Body-snatching has never been so heartwarming . . .
Professor Andrew Martin has a unique trait for a central character – he’s dead before the book even starts. Inhabited by an alien from Vonnadoria, Andrew Martin – or the being living inside of him – has to destroy all the evidence of his solution to the Riemann hypothesis, a mathematical discovery that would change the world – an one that the aliens don’t feel primitive creatures such as humans are ready for.
It turns out, though, that Andrew Martin isn’t such a nice guy – so consumed with his work, his son Gulliver has an inferiority complex about being a genius’ son, one who never has time for him; his wife feels distant, finding joy when she finds him watching TV, so unlike him. Then there’s the mistress, the cherry on top of the horrible cake that is the Professor.
But this being inside him isn’t the same. He comes with a mission and no knowledge other than the logical facts of humans. He reads Cosmopolitan to learn the language, and in turn a little about what makes humans tick (apparently the orgasm is the main goal of life, which is fair given the source material). But humans aren’t all that bad, and they make him feel emotions he’ never considered – basically, anything outside of base logic is new to him, and it provokes the moral question – can he kill to complete his mission, or explore this world as he seems to desire?
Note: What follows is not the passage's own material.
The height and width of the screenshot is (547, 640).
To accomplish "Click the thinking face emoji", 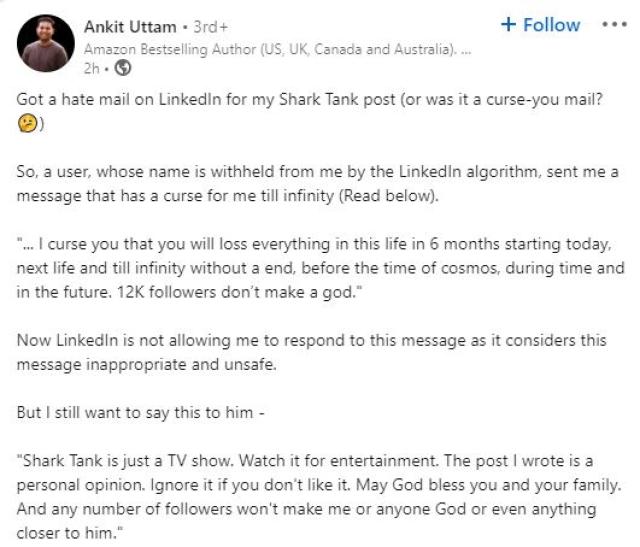I will click(x=27, y=123).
It sounds like it could be a bit lovey dovey – an extraterrestrial falling in love with glimpses of Earth and breaking down his preconceived notions. But it’s not lovey dovey at all; it’s inexplicably funny, in the way that Hitchhiker’s Guide is, but with an alien who tells it like it is without realising what the implications are.
Can’t deny this book completely sucked me in, and with little expectation going in it was just a fun day to read this. Any book that has a nice wee dog as the main companion to bond with is fine by me. Dogs rule.